Was Rep. Bobby Rush Removed From the House Floor for Wearing a Hoodie?

Claim

While Rep. Matt Gaetz of Florida was allowed to wear a gasmask on the House vote, Democrat Bobby L. Rush was removed from the same grounds for wearing a hoodie.

Rating

True

Reporting

After Rep. Matt Gaetz (R-Florida) donned a gas mask while Congress debated a bill securing emergency funding to fight the spread of the COVID-19 coronavirus in the United States and beyond, one of his colleagues rebuked both him and an apparent set of double standards.

“In 2012, I wore a hoodie on the House Floor to make a statement about the deadly consequences of racial profiling,” Rep. Bobby L. Rush (D-Illinois) wrote on Twitter. “On Wednesday, @RepMattGaetz wore a gas mask in the chamber, making light of an epidemic that has killed 14 Americans. Guess which one of us was forcibly removed.”
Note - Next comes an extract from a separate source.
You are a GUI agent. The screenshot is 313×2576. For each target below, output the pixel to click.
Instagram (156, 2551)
Rush’s post, which showed photographs of himself alongside Gaetz, was also picked up on Reddit:

Rush, a former member of the Black Panthers liberation group who has represented Illinois’ 1st congressional district since 1993, was indeed stopped from speaking and ordered off of the floor on March 28 2012, after revealing that he was wearing a hooded sweater under his blazer in remarks criticizing racial profiling on the part of law enforcement:

As soon as Rush removed his jacket and put the hood on his head, Rep. Greg Harper, R-Mississippi, who was presiding over the House floor, began to gavel Rush down, saying he was out of order.

Rush ignored him, and with the hoodie still pulled over his head, continued to speak, citing the Bible.
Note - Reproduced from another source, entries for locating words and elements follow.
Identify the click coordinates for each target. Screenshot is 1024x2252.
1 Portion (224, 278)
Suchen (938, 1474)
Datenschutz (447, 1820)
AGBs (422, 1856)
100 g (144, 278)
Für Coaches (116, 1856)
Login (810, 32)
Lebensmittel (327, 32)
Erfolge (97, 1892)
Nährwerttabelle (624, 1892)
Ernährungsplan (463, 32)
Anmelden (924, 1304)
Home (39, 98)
Harper continued to bang the gavel. “The gentleman will suspend. The member is no longer recognized,” he said. “The chair must remind members that clause 5 of rule 17 prohibits the wearing of hats in the chamber when the House is in session.”

A floor clerk approached Rush as he finished his remarks and led him away from the podium.
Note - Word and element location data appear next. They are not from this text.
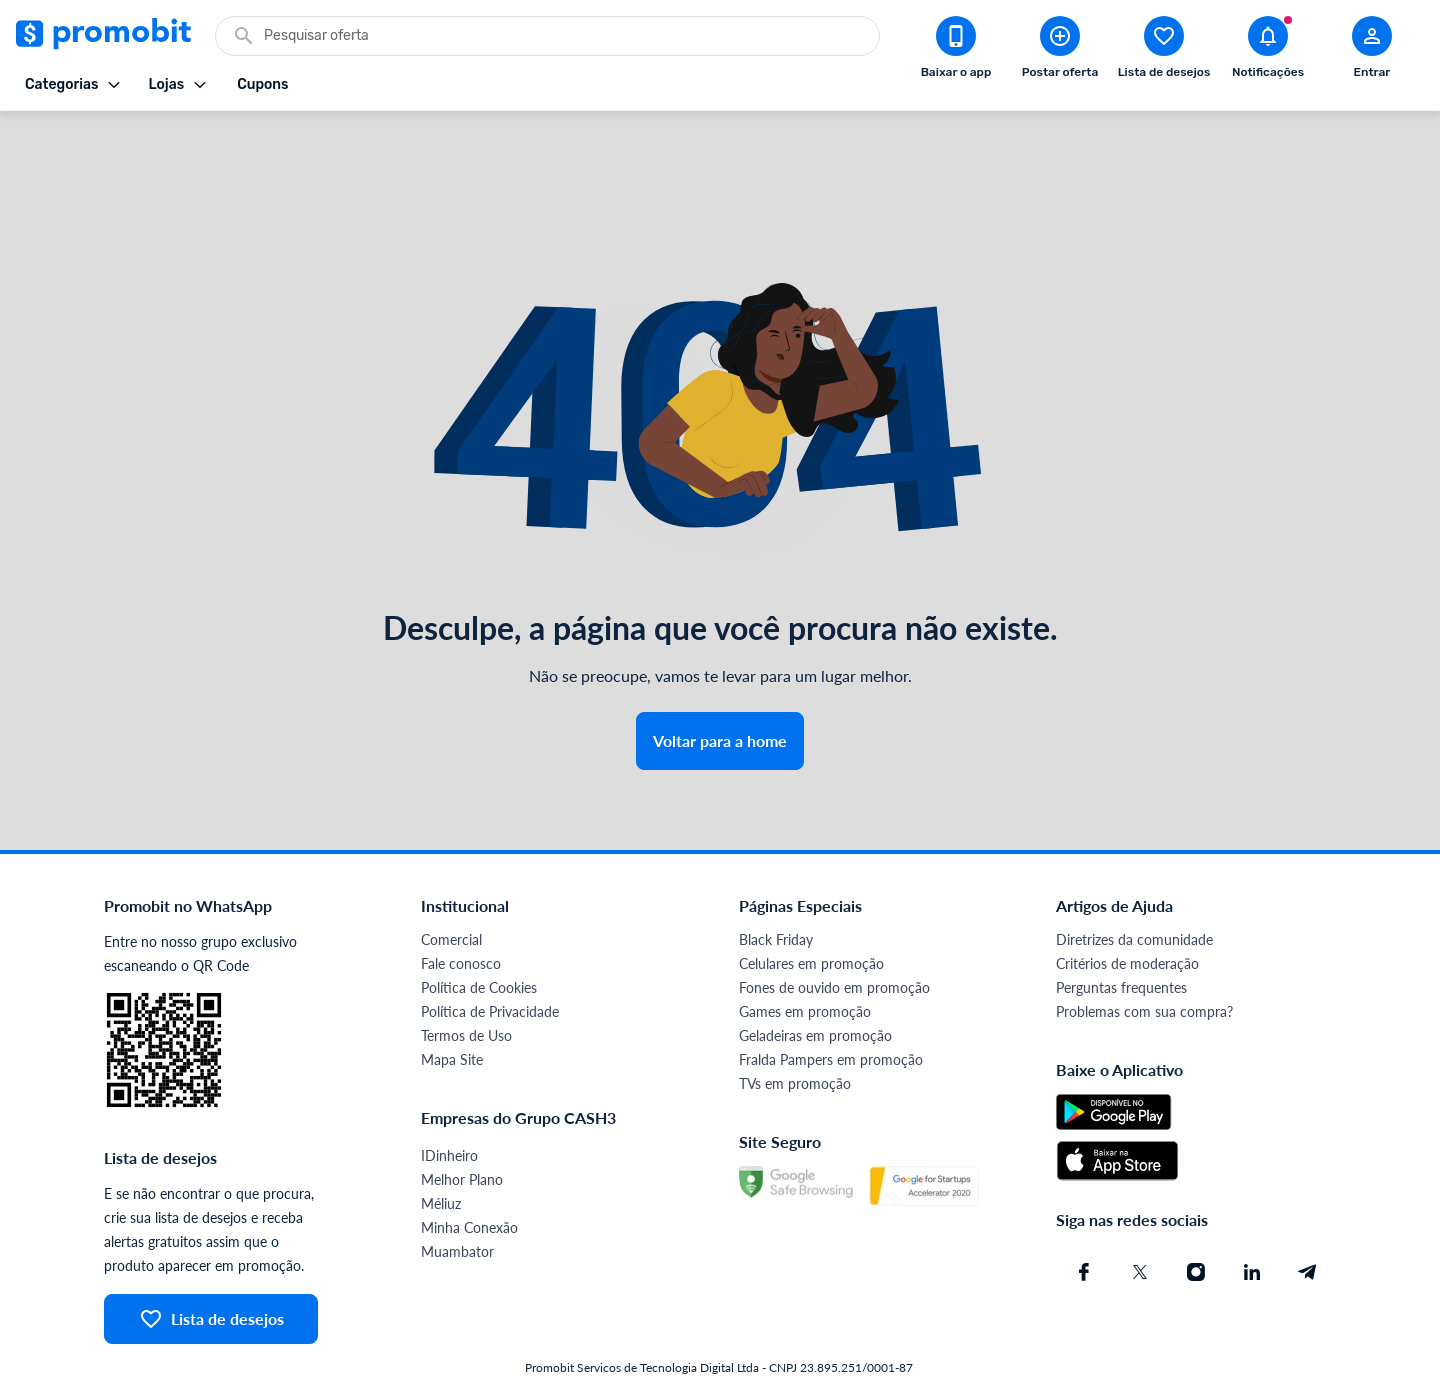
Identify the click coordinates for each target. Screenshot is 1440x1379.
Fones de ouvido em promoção (834, 934)
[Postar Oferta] (1060, 51)
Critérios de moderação (1127, 910)
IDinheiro (449, 1102)
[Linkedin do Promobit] (1252, 1219)
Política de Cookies (479, 934)
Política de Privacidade (490, 958)
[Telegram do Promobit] (1308, 1219)
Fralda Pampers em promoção (831, 1006)
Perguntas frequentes (1121, 934)
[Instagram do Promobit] (1196, 1219)
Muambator (457, 1198)
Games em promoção (805, 958)
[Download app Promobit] (956, 51)
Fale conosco (461, 910)
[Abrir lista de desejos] (1164, 51)
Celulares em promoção (811, 910)
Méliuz (441, 1150)
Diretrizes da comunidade (1134, 886)
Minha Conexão (469, 1174)
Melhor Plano (462, 1126)
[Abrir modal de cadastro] (1372, 51)
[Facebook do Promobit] (1084, 1219)
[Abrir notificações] (1268, 51)
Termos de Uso (466, 982)
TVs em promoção (795, 1030)
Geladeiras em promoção (815, 982)
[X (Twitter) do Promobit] (1140, 1219)
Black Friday (776, 886)
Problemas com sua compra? (1144, 958)
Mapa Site (452, 1006)
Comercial (451, 886)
Afterward, Rush told CNN he was wearing a tie, suggesting he was appropriately dressed for the House floor. He said the purpose of putting on the hoodie was to send a message to young people, “to stand their ground, stand up and don’t stand down.”

Rush’s comments came less than a month after the killing of 17-year-old Trayvon Martin in Florida by George Zimmerman, a “community watch” member who claimed that he shot and killed the teen in self defense. Martin’s death was the impetus for nationwide demonstrations, including the “Million Hoodie March” in New York City happening the same day Rush made his remarks:

Too often, this violent act that resulted in the violent murder of Trayvon Martin is repeated in the streets of our nation. I applaud the young people all across the land who are making a statement about hoodies [and] about the real hoodlums in this nation. Particularly those who tread on our laws wearing official or quasi-official clothes. Racial profiling has to stop, Mr. Speaker. Just because someone wears a hoodie does not make them a hoodlum.

After Rush donned the hood on his sweater, Mississippi Republican and acting Speaker Rep. Greg Harper said, “The gentleman will suspend. The member is no longer recognized.” Harper then ordered an aide to escort Rush from the House floor, citing a rule barring members from wearing coverings on their heads.

Martin’s father, Tracy Martin, later commended the lawmaker for his show of solidarity.

“My question would be why wasn’t Congressman Rush allowed to address racial profiling. This is something that needs to be talked about,” he said. “This is a country of freedom of speech.”

By comparison, Gaetz — a white Republican — was apparently not admonished at all for wearing a gas mask as he and his colleagues voted on the measure allocating $815.2 billion in funding to fighting COVID-19, commonly known as the coronavirus. He later claimed that he was doing so out of concern for his own safety. “Look, members of Congress are human petri dishes,” he said. “We fly through the dirtiest airports. We touch everyone we meet.”

As of March 7 2020, more than 225 COVID-19 cases had been diagnosed in the United States, and at least fourteen deaths have been attributed to the disease.

It is true that there has been a ban on hats on the floor while the House is in session since 1837. It’s also true that one could make the argument that a gas mask — which covers the face and part of the head — is not a hat. One could also make the same argument about a hoodie. Finally, it’s true that Rep. Bobby Rush was escorted out for pulling a hoodie over his head in 2012, and Rep. Matt Gaetz and his gas mask were allowed to stay in 2020.